▶ GIVEN REQUEST
Render the data as a Markdown table, beginning with the first line and running through the line that contains "tap(604, 503)". Use the columns Row and Text, skip any blank lines, and omit the pictures.
■ ■ ■ ■ ■
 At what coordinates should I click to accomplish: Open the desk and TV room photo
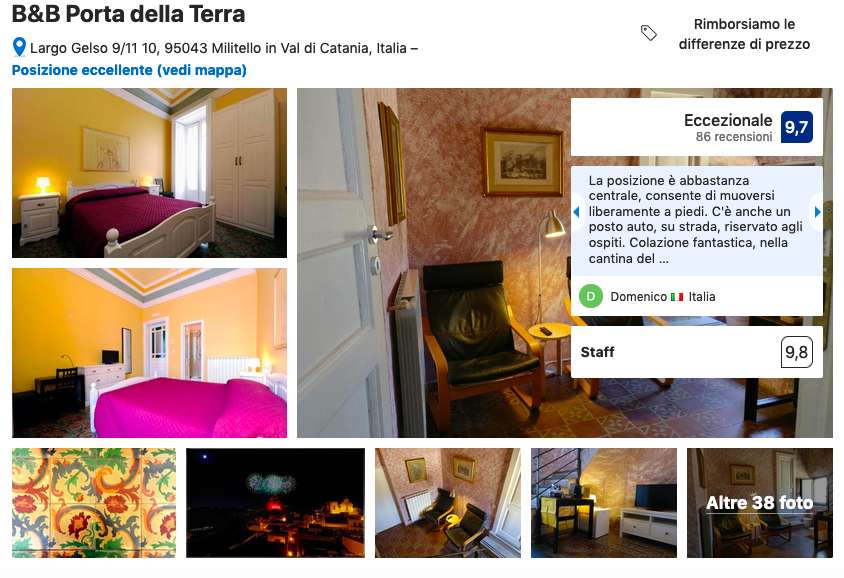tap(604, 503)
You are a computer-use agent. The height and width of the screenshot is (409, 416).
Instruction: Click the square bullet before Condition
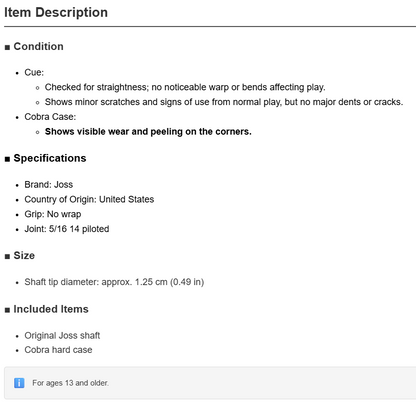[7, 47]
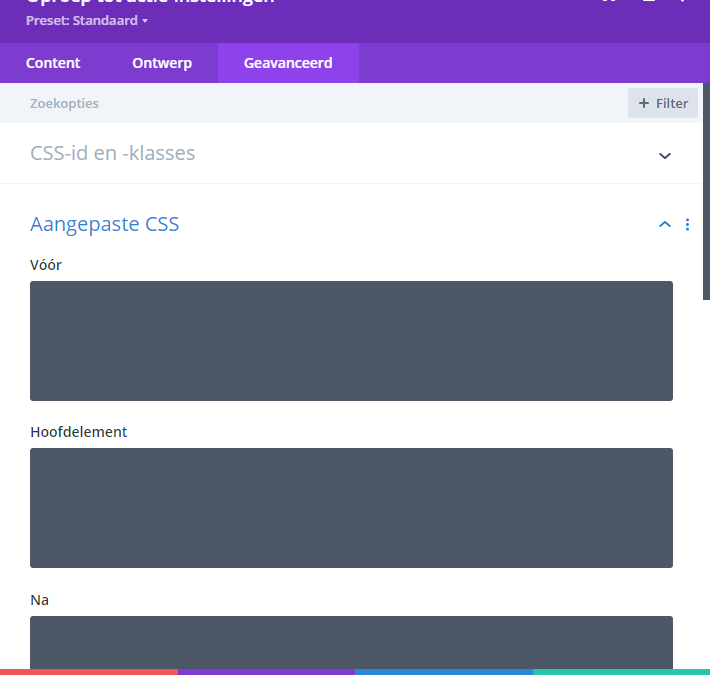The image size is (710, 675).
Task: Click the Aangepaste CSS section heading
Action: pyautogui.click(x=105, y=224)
■ ■ ■ ■ ■
▶ CORRECT RESULT
| Row | Text |
|---|---|
| 1 |  At what coordinates should I click to accomplish: Open the desk and TV room photo |
| 2 | tap(604, 503) |